#### [PASSAGE TO READ]
Authors conclude end of Cold War unchained
America's global military ambitions, with the
MENA and Sahel regions 'increasingly' targeted
By Elis Gjevori
August 16, 2022:
Information Clearing House
-- "MEE"
- A major new study has concluded that
US military interventions "increasingly"
target the Middle East and Africa, making up
more than a quarter of the country's campaigns
throughout its history.
From its founding in 1776 to 2019, the US has
undertaken almost 400 military interventions,
with more than a quarter occurring in the
post-Cold War period, the report also found.
The first major study of its kind, titled
Introducing the Military Intervention
Project: A New Dataset on US Military
Interventions, 1776–2019, also found
the
post-9/11 era resulted in "higher hostility
levels", with US military adventures becoming
"overwhelmingly commonplace".
"The cumulative impact of what we discovered
from our data collection effort was indeed
surprising," said Sidita Kushi, an assistant
professor at Bridgewater State University in
Massachusetts, and one of the study's authors.
"We hadn't expected both the quantity and
quality of US military interventions to be as
large as revealed in the data," Kushi
told Middle East Eye.
Following the break-up of the Soviet Union in
1991, the US emerged as the dominant military
power globally. However, this did not translate
into a decrease in military interventions.
"The post-Cold War era has produced fewer
great power conflicts and instances in which to
defend vital US interests, yet US military
interventions continue at high rates and higher
hostilities," the report concluded. "This
militaristic pattern persists during a time of
relative peace, one of arguably fewer direct
threats to the US homeland and security."
'Global War on Terror'
Following the end of the Cold War, US
humanitarian military interventions were
increasingly justified under the banner of human
rights.
During the post-9/11 US "Global War on
Terror" (GWOT), it should not be surprising that
Washington chose to use military force to "solve
its problems", said Monica Duffy Toft, professor
of international politics at the Fletcher School
of Tufts University, also in Massachusetts.
"The GWOT is, in fact, emblematic of the way
in which the US came to solve problems in this
period: war," Toft, co-author of the study,
told MEE.
The study found that the end of the Cold War
unchained US military global ambitions. Even as
US rivals reduced their military intervention,
Washington "began to escalate its hostilities",
resulting in a "widening gap between US actions
relative to its opponents".
Today, the Stockholm International Peace
Research Institute puts the cost of the US
military at more than
$800bn annually, accounting for almost 40
percent of global military spending.
"The US continues to dramatically prioritise
funding of its Department of Defense while
limiting funding and roles for its Department of
State," said Toft, adding that "currently, the
United States has US special forces deployed in
more countries than it does ambassadors".
US military interventions have also become
more obscure. Gone are the days when Washington
threw the full might of its army into a
conflict, as it did in
Iraq and
Afghanistan. Today, remote military bases,
such as the $110m Agadez airfield in Niger,
conduct drone strikes away from the public eye
across much of the Sahel.

#### [INFORMATION SHOWN]
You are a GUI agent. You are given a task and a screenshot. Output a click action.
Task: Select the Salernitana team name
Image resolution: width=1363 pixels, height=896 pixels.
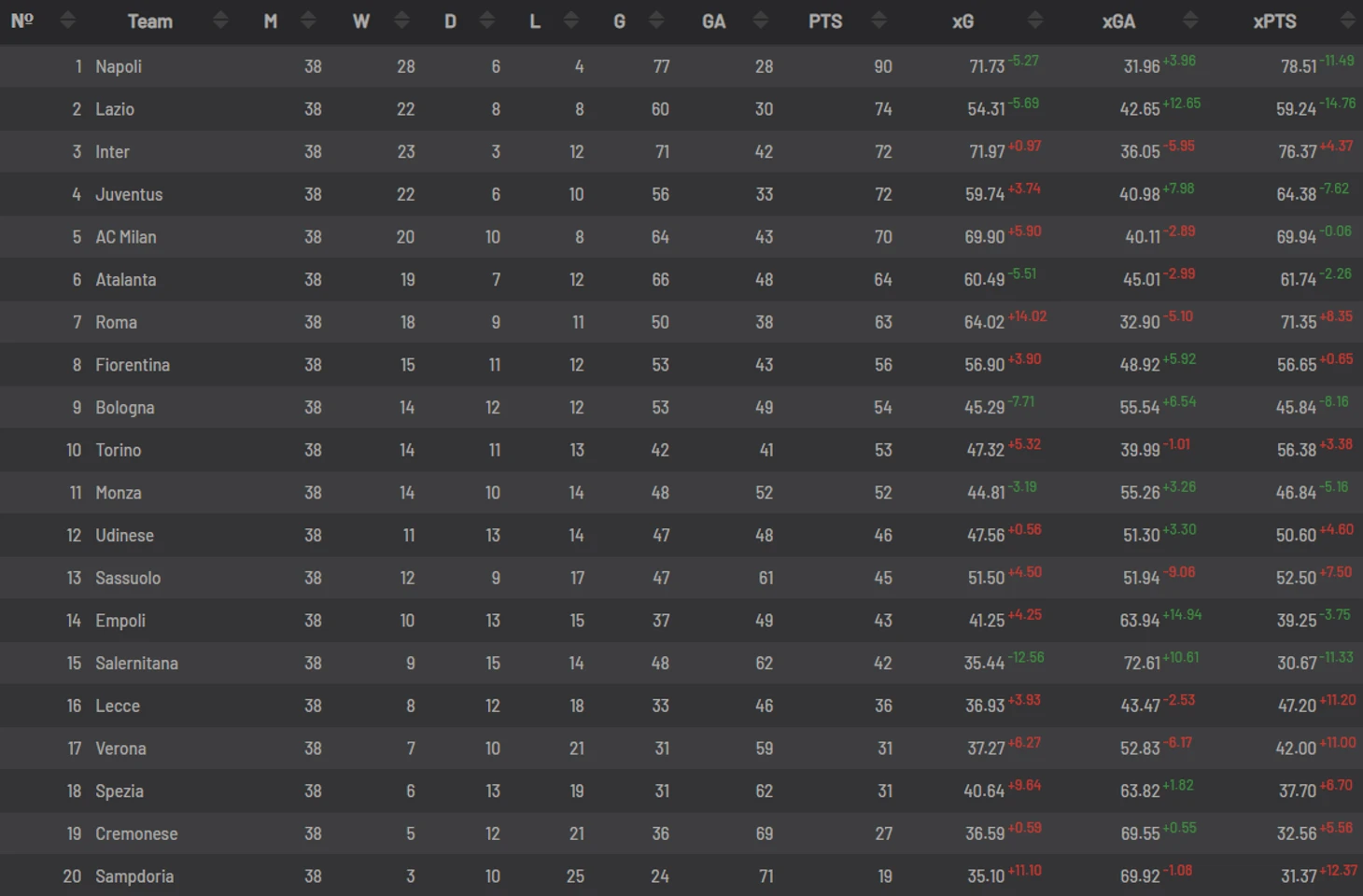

#### [DIRECTIONS]
**a.** Answer the following questions using the article on US military interventions.
(i) According to the report, how many military interventions did the US undertake from its founding in 1776 to 2019?
(ii) At which university is Sidita Kushi an assistant professor?
(iii) What annual cost does the Stockholm International Peace Research Institute put on the US military?
**b.** Write out the passage of the article on US military interventions starting with "- A major new" and going on through "report also found.", substituting "Arab world" for "Middle East".

#### [RESPONSES FOR EACH TASK]
**a.**
(i) Almost 400 military interventions.
(ii) Bridgewater State University in Massachusetts.
(iii) More than $800bn annually, almost 40 percent of global military spending.

**b.**
- A major new study has concluded that
US military interventions "increasingly"
target the Arab world and Africa, making up
more than a quarter of the country's campaigns
throughout its history.
From its founding in 1776 to 2019, the US has
undertaken almost 400 military interventions,
with more than a quarter occurring in the
post-Cold War period, the report also found.